* _Task directions_: The full listing should be set down again without a single alteration.

* _Extracted entries_:
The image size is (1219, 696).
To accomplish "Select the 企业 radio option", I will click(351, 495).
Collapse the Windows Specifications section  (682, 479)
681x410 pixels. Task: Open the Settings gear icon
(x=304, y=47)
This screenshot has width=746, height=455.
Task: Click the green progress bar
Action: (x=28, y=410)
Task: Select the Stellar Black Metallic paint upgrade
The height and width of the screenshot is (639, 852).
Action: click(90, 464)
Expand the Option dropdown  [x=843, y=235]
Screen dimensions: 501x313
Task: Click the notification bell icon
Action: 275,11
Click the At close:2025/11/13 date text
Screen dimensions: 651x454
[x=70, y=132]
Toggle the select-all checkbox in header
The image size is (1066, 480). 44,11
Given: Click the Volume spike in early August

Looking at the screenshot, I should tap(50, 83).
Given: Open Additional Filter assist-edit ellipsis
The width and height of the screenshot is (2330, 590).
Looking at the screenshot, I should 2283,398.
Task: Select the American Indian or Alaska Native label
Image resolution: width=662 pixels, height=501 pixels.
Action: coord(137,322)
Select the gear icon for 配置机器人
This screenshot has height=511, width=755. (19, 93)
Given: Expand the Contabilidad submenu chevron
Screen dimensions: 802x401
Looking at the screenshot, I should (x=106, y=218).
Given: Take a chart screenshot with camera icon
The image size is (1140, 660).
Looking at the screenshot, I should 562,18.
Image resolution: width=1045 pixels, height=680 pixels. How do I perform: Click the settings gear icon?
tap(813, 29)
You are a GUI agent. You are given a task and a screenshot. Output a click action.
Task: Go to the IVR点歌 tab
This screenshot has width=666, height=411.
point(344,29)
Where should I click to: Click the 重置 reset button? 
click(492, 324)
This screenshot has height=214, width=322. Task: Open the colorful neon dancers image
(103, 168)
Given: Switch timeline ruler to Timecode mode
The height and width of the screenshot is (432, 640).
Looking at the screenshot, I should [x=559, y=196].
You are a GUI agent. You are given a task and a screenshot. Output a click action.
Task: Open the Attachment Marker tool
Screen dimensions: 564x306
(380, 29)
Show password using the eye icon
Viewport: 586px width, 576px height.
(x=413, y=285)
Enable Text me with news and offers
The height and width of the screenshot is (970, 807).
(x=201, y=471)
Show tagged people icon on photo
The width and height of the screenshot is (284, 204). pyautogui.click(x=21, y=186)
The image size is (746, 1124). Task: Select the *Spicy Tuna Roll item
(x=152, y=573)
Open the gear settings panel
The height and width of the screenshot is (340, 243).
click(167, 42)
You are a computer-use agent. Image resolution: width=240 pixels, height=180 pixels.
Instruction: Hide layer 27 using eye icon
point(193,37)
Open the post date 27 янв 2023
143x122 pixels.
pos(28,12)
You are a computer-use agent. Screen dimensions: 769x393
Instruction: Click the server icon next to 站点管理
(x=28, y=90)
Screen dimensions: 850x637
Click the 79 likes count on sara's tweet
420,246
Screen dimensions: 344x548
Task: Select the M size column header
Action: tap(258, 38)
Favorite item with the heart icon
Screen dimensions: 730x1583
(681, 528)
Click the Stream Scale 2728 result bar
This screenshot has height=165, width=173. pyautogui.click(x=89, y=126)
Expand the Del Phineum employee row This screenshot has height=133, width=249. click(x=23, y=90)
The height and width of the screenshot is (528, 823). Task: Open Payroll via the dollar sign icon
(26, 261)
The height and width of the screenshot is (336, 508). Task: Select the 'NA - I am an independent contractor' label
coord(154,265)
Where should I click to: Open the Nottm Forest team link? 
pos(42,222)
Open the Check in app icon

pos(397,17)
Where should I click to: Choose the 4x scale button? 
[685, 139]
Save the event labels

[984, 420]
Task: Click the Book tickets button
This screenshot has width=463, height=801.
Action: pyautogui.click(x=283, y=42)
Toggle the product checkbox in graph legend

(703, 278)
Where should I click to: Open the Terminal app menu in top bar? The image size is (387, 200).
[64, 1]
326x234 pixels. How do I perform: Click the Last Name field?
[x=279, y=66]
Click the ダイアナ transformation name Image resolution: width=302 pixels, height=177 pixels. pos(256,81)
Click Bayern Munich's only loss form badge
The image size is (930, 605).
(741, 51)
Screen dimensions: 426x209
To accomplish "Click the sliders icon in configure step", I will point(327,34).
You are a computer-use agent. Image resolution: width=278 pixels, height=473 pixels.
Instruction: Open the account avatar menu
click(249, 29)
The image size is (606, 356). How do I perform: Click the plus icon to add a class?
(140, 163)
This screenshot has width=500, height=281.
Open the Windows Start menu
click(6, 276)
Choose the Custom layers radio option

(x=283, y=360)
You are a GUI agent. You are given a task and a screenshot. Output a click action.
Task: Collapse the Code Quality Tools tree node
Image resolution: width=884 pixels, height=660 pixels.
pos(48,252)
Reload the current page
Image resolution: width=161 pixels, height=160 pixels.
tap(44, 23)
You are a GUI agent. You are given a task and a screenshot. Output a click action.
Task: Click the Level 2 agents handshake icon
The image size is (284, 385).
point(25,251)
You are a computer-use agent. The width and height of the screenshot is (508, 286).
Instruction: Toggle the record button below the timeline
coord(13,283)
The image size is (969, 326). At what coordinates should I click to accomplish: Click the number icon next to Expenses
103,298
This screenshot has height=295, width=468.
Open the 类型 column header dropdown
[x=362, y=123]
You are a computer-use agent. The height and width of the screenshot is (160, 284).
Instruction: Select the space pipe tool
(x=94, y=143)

* _Solution_:
The image size is (1219, 696).
To accomplish "Select the 企业 radio option", I will click(351, 495).
Collapse the Windows Specifications section  (682, 479)
681x410 pixels. Task: Open the Settings gear icon
(x=304, y=47)
This screenshot has width=746, height=455.
Task: Click the green progress bar
Action: (x=28, y=410)
Task: Select the Stellar Black Metallic paint upgrade
The height and width of the screenshot is (639, 852).
Action: click(90, 464)
Expand the Option dropdown  [x=843, y=235]
Screen dimensions: 501x313
Task: Click the notification bell icon
Action: 275,11
Click the At close:2025/11/13 date text
Screen dimensions: 651x454
[x=70, y=132]
Toggle the select-all checkbox in header
The image size is (1066, 480). 44,11
Given: Click the Volume spike in early August

Looking at the screenshot, I should tap(50, 83).
Given: Open Additional Filter assist-edit ellipsis
The width and height of the screenshot is (2330, 590).
Looking at the screenshot, I should 2283,398.
Task: Select the American Indian or Alaska Native label
Image resolution: width=662 pixels, height=501 pixels.
Action: coord(137,322)
Select the gear icon for 配置机器人
This screenshot has height=511, width=755. (19, 93)
Given: Expand the Contabilidad submenu chevron
Screen dimensions: 802x401
Looking at the screenshot, I should (x=106, y=218).
Given: Take a chart screenshot with camera icon
The image size is (1140, 660).
Looking at the screenshot, I should 562,18.
Image resolution: width=1045 pixels, height=680 pixels. How do I perform: Click the settings gear icon?
tap(813, 29)
You are a GUI agent. You are given a task and a screenshot. Output a click action.
Task: Go to the IVR点歌 tab
This screenshot has width=666, height=411.
point(344,29)
Where should I click to: Click the 重置 reset button? 
click(492, 324)
This screenshot has height=214, width=322. Task: Open the colorful neon dancers image
(103, 168)
Given: Switch timeline ruler to Timecode mode
The height and width of the screenshot is (432, 640).
Looking at the screenshot, I should [x=559, y=196].
You are a GUI agent. You are given a task and a screenshot. Output a click action.
Task: Open the Attachment Marker tool
Screen dimensions: 564x306
(380, 29)
Show password using the eye icon
Viewport: 586px width, 576px height.
(x=413, y=285)
Enable Text me with news and offers
The height and width of the screenshot is (970, 807).
(x=201, y=471)
Show tagged people icon on photo
The width and height of the screenshot is (284, 204). pyautogui.click(x=21, y=186)
The image size is (746, 1124). Task: Select the *Spicy Tuna Roll item
(x=152, y=573)
Open the gear settings panel
The height and width of the screenshot is (340, 243).
click(167, 42)
You are a computer-use agent. Image resolution: width=240 pixels, height=180 pixels.
Instruction: Hide layer 27 using eye icon
point(193,37)
Open the post date 27 янв 2023
143x122 pixels.
pos(28,12)
You are a computer-use agent. Screen dimensions: 769x393
Instruction: Click the server icon next to 站点管理
(x=28, y=90)
Screen dimensions: 850x637
Click the 79 likes count on sara's tweet
420,246
Screen dimensions: 344x548
Task: Select the M size column header
Action: tap(258, 38)
Favorite item with the heart icon
Screen dimensions: 730x1583
(681, 528)
Click the Stream Scale 2728 result bar
This screenshot has height=165, width=173. pyautogui.click(x=89, y=126)
Expand the Del Phineum employee row This screenshot has height=133, width=249. click(x=23, y=90)
The height and width of the screenshot is (528, 823). Task: Open Payroll via the dollar sign icon
(26, 261)
The height and width of the screenshot is (336, 508). Task: Select the 'NA - I am an independent contractor' label
coord(154,265)
Where should I click to: Open the Nottm Forest team link? 
pos(42,222)
Open the Check in app icon

pos(397,17)
Where should I click to: Choose the 4x scale button? 
[685, 139]
Save the event labels

[984, 420]
Task: Click the Book tickets button
This screenshot has width=463, height=801.
Action: pyautogui.click(x=283, y=42)
Toggle the product checkbox in graph legend

(703, 278)
Where should I click to: Open the Terminal app menu in top bar? The image size is (387, 200).
[64, 1]
326x234 pixels. How do I perform: Click the Last Name field?
[x=279, y=66]
Click the ダイアナ transformation name Image resolution: width=302 pixels, height=177 pixels. pos(256,81)
Click Bayern Munich's only loss form badge
The image size is (930, 605).
(741, 51)
Screen dimensions: 426x209
To accomplish "Click the sliders icon in configure step", I will point(327,34).
You are a computer-use agent. Image resolution: width=278 pixels, height=473 pixels.
Instruction: Open the account avatar menu
click(249, 29)
The image size is (606, 356). How do I perform: Click the plus icon to add a class?
(140, 163)
This screenshot has width=500, height=281.
Open the Windows Start menu
click(6, 276)
Choose the Custom layers radio option

(x=283, y=360)
You are a GUI agent. You are given a task and a screenshot. Output a click action.
Task: Collapse the Code Quality Tools tree node
Image resolution: width=884 pixels, height=660 pixels.
pos(48,252)
Reload the current page
Image resolution: width=161 pixels, height=160 pixels.
tap(44, 23)
You are a GUI agent. You are given a task and a screenshot. Output a click action.
Task: Click the Level 2 agents handshake icon
The image size is (284, 385).
point(25,251)
You are a computer-use agent. The width and height of the screenshot is (508, 286).
Instruction: Toggle the record button below the timeline
coord(13,283)
The image size is (969, 326). At what coordinates should I click to accomplish: Click the number icon next to Expenses
103,298
This screenshot has height=295, width=468.
Open the 类型 column header dropdown
[x=362, y=123]
You are a computer-use agent. The height and width of the screenshot is (160, 284).
Instruction: Select the space pipe tool
(x=94, y=143)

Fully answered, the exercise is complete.